--- begin ---

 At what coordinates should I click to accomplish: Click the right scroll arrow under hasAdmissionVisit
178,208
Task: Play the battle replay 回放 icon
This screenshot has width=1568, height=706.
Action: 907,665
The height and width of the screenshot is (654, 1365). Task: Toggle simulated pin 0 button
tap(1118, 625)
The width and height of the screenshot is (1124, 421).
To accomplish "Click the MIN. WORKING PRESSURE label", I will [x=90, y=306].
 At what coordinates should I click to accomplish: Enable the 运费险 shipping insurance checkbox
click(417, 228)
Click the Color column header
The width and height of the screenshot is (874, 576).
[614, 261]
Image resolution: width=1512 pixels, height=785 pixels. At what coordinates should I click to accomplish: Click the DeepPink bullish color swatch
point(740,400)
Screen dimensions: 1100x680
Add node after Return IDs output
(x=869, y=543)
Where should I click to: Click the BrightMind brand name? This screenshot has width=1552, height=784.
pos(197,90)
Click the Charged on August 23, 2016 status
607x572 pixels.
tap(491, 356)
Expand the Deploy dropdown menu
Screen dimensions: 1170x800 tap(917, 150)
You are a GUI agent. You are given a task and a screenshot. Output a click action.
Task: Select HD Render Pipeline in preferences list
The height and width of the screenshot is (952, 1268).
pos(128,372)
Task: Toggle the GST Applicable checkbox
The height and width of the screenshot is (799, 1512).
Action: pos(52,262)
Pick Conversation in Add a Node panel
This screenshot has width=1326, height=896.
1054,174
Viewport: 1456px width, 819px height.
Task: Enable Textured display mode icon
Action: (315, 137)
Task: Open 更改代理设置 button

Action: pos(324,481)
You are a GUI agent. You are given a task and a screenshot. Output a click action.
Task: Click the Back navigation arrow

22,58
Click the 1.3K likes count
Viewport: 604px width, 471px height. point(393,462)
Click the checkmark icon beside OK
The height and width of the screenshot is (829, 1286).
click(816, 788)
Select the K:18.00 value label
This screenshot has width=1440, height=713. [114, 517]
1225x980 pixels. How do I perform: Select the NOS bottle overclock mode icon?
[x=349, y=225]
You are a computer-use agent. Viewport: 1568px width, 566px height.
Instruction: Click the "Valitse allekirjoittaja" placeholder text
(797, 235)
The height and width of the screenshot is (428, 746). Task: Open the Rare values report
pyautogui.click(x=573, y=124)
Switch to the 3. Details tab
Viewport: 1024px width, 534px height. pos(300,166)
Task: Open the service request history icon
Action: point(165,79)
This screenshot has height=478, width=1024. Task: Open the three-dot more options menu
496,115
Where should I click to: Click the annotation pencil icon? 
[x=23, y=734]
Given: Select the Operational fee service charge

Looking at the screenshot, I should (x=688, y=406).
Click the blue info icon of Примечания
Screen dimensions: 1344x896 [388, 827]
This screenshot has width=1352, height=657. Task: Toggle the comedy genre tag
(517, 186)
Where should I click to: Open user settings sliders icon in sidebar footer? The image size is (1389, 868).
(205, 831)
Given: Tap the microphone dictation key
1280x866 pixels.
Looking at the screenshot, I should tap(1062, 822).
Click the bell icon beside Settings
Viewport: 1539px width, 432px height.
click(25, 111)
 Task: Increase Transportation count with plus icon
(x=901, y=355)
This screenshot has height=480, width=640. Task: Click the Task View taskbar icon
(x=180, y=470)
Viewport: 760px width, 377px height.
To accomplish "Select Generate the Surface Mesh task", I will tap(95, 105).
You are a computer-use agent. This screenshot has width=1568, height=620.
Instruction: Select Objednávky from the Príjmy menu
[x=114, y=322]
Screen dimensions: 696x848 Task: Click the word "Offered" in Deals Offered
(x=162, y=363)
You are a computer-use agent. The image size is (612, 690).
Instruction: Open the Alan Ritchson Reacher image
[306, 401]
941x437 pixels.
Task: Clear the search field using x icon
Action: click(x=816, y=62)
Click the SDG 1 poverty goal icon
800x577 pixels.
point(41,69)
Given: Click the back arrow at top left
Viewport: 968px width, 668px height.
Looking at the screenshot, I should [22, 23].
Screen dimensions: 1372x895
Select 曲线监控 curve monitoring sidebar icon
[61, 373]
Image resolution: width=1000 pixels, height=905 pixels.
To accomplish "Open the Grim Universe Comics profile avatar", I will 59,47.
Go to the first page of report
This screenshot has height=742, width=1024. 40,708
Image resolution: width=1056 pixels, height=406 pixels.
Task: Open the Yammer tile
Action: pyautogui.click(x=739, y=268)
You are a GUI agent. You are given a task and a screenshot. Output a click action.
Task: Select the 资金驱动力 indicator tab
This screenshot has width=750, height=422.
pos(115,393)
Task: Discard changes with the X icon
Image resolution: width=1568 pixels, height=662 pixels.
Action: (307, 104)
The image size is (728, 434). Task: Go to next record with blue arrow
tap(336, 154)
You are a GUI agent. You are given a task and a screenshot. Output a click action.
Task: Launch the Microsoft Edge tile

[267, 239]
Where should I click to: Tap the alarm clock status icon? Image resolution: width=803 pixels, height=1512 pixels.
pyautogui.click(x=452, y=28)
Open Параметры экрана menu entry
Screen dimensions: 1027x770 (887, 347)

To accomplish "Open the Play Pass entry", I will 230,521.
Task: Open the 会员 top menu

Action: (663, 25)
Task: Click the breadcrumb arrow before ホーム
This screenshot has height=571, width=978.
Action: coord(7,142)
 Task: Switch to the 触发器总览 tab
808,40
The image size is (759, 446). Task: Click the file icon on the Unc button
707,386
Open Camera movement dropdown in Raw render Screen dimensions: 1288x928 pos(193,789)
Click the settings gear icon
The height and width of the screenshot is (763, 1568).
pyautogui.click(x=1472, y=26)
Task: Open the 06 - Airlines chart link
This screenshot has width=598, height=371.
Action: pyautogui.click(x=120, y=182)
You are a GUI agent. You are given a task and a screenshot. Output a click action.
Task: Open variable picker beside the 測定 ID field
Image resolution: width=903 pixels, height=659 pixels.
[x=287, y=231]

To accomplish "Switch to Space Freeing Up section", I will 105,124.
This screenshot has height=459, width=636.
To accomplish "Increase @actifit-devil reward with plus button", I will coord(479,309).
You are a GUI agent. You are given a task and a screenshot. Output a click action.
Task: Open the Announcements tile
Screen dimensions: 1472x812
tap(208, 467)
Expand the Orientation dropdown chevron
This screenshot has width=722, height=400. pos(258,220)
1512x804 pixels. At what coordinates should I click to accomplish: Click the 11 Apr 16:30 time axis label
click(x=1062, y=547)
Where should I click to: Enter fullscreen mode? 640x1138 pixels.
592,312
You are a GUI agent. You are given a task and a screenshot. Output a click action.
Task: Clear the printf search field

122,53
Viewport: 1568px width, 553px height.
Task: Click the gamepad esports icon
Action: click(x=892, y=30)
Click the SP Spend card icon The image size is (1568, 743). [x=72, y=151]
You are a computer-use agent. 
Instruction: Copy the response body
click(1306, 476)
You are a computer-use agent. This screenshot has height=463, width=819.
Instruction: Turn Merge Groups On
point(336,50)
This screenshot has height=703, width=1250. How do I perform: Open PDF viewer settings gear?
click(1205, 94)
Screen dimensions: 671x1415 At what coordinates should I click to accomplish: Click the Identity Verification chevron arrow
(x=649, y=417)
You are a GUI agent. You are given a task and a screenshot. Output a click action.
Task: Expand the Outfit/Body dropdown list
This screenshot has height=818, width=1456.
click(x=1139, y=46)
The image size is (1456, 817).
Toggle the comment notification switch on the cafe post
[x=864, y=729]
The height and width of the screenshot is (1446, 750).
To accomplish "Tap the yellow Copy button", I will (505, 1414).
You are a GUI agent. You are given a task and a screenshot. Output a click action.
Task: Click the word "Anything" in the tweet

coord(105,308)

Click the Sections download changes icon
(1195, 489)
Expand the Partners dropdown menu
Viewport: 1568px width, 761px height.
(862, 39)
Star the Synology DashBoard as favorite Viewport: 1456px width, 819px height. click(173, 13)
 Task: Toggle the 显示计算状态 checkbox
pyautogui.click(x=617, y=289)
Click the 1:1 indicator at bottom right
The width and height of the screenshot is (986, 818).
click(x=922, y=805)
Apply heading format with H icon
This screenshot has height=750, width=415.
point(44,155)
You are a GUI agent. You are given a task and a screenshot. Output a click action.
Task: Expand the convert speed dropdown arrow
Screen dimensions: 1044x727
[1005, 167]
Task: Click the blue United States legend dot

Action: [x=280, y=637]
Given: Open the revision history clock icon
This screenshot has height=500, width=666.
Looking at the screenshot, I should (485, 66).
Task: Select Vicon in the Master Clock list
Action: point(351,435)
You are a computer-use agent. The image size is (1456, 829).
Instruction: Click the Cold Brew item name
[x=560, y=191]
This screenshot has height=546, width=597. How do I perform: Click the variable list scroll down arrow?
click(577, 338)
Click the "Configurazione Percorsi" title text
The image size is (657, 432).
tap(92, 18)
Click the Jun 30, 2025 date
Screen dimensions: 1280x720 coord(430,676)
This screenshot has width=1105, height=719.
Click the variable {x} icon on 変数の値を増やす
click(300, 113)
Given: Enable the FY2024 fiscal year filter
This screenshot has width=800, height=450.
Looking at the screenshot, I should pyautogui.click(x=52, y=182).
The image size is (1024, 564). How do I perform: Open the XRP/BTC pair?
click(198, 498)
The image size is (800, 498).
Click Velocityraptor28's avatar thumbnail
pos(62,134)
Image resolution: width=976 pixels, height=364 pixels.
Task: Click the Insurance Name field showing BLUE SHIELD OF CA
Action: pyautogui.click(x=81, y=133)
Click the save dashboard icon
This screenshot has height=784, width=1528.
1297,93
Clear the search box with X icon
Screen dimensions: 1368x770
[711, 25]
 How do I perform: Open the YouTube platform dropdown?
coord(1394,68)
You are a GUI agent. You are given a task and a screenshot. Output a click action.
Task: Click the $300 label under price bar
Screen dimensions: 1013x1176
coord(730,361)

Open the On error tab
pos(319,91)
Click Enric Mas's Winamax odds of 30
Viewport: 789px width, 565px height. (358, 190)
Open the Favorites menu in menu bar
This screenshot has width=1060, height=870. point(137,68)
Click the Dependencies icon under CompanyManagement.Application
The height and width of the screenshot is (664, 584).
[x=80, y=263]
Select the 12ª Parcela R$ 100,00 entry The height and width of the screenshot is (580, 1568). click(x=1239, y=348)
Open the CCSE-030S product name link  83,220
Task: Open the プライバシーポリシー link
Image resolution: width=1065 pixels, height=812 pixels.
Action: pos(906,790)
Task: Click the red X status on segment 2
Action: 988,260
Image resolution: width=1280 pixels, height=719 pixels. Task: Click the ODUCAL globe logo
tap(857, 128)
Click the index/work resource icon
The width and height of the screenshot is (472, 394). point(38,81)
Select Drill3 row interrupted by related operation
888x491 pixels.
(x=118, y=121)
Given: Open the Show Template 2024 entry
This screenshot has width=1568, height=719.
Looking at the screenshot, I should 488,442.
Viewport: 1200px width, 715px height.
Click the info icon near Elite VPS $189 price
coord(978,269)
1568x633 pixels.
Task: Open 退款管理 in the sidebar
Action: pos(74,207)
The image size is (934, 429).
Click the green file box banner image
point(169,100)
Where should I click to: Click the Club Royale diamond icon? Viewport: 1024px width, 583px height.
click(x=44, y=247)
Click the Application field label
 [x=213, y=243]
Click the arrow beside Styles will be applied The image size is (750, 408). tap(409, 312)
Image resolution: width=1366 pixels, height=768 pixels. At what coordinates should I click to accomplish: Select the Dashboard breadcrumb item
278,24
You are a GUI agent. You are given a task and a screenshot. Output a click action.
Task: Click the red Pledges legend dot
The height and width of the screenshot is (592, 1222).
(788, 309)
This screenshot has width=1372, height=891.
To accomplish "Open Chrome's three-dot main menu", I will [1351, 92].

--- end ---

Write out the listing again, from its start through the line that contains "Screen dimensions: 1170x800 tap(917, 150)", with "Deploy" replaced by "Release" and nothing else altered.

» **Written solution**
 At what coordinates should I click to accomplish: Click the right scroll arrow under hasAdmissionVisit
178,208
Task: Play the battle replay 回放 icon
This screenshot has width=1568, height=706.
Action: 907,665
The height and width of the screenshot is (654, 1365). Task: Toggle simulated pin 0 button
tap(1118, 625)
The width and height of the screenshot is (1124, 421).
To accomplish "Click the MIN. WORKING PRESSURE label", I will [x=90, y=306].
 At what coordinates should I click to accomplish: Enable the 运费险 shipping insurance checkbox
click(417, 228)
Click the Color column header
The width and height of the screenshot is (874, 576).
[614, 261]
Image resolution: width=1512 pixels, height=785 pixels. At what coordinates should I click to accomplish: Click the DeepPink bullish color swatch
point(740,400)
Screen dimensions: 1100x680
Add node after Return IDs output
(x=869, y=543)
Where should I click to: Click the BrightMind brand name? This screenshot has width=1552, height=784.
pos(197,90)
Click the Charged on August 23, 2016 status
607x572 pixels.
tap(491, 356)
Expand the Release dropdown menu
Screen dimensions: 1170x800 tap(917, 150)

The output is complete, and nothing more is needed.